| What to do |
Each line of the data has to be retyped exactly as it is.

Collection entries
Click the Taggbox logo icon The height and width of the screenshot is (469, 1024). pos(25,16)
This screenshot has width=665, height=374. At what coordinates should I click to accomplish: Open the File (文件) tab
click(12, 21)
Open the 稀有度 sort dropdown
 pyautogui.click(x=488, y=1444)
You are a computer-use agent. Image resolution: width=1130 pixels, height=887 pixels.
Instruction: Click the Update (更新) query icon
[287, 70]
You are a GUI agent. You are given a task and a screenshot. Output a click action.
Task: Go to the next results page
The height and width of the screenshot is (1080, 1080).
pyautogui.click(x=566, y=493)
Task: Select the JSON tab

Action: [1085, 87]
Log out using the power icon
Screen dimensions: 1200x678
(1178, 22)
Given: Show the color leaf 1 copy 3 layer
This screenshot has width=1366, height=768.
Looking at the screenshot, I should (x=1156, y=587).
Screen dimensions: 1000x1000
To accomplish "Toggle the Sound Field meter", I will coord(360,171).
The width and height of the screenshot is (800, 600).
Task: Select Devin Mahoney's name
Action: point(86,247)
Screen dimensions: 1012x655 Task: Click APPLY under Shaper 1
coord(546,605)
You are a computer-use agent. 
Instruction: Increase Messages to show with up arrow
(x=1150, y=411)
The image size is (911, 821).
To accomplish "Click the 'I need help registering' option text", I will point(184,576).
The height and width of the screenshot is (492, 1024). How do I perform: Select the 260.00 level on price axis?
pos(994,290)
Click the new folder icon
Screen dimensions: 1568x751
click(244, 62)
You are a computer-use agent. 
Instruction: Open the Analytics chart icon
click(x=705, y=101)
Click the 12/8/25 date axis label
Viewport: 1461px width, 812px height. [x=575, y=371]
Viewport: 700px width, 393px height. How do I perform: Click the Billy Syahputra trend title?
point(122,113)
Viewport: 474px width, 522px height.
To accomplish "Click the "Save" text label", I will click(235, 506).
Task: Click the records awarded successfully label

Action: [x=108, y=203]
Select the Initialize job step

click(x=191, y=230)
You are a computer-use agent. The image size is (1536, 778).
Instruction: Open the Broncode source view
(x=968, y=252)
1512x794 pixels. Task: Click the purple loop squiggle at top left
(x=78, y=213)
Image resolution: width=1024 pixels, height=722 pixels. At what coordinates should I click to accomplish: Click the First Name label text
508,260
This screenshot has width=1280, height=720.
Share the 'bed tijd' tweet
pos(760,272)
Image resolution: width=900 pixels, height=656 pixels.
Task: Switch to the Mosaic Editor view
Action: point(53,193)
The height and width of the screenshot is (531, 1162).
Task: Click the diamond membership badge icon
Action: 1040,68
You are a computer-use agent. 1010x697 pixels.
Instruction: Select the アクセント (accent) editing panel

| Solution |
Click the Taggbox logo icon The height and width of the screenshot is (469, 1024). pos(25,16)
This screenshot has width=665, height=374. At what coordinates should I click to accomplish: Open the File (文件) tab
click(12, 21)
Open the 稀有度 sort dropdown
 pyautogui.click(x=488, y=1444)
You are a computer-use agent. Image resolution: width=1130 pixels, height=887 pixels.
Instruction: Click the Update (更新) query icon
[287, 70]
You are a GUI agent. You are given a task and a screenshot. Output a click action.
Task: Go to the next results page
The height and width of the screenshot is (1080, 1080).
pyautogui.click(x=566, y=493)
Task: Select the JSON tab

Action: [1085, 87]
Log out using the power icon
Screen dimensions: 1200x678
(1178, 22)
Given: Show the color leaf 1 copy 3 layer
This screenshot has width=1366, height=768.
Looking at the screenshot, I should (x=1156, y=587).
Screen dimensions: 1000x1000
To accomplish "Toggle the Sound Field meter", I will coord(360,171).
The width and height of the screenshot is (800, 600).
Task: Select Devin Mahoney's name
Action: point(86,247)
Screen dimensions: 1012x655 Task: Click APPLY under Shaper 1
coord(546,605)
You are a computer-use agent. 
Instruction: Increase Messages to show with up arrow
(x=1150, y=411)
The image size is (911, 821).
To accomplish "Click the 'I need help registering' option text", I will point(184,576).
The height and width of the screenshot is (492, 1024). How do I perform: Select the 260.00 level on price axis?
pos(994,290)
Click the new folder icon
Screen dimensions: 1568x751
click(244, 62)
You are a computer-use agent. 
Instruction: Open the Analytics chart icon
click(x=705, y=101)
Click the 12/8/25 date axis label
Viewport: 1461px width, 812px height. [x=575, y=371]
Viewport: 700px width, 393px height. How do I perform: Click the Billy Syahputra trend title?
point(122,113)
Viewport: 474px width, 522px height.
To accomplish "Click the "Save" text label", I will click(235, 506).
Task: Click the records awarded successfully label

Action: [x=108, y=203]
Select the Initialize job step

click(x=191, y=230)
You are a computer-use agent. The image size is (1536, 778).
Instruction: Open the Broncode source view
(x=968, y=252)
1512x794 pixels. Task: Click the purple loop squiggle at top left
(x=78, y=213)
Image resolution: width=1024 pixels, height=722 pixels. At what coordinates should I click to accomplish: Click the First Name label text
508,260
This screenshot has width=1280, height=720.
Share the 'bed tijd' tweet
pos(760,272)
Image resolution: width=900 pixels, height=656 pixels.
Task: Switch to the Mosaic Editor view
Action: point(53,193)
The height and width of the screenshot is (531, 1162).
Task: Click the diamond membership badge icon
Action: 1040,68
You are a computer-use agent. 1010x697 pixels.
Instruction: Select the アクセント (accent) editing panel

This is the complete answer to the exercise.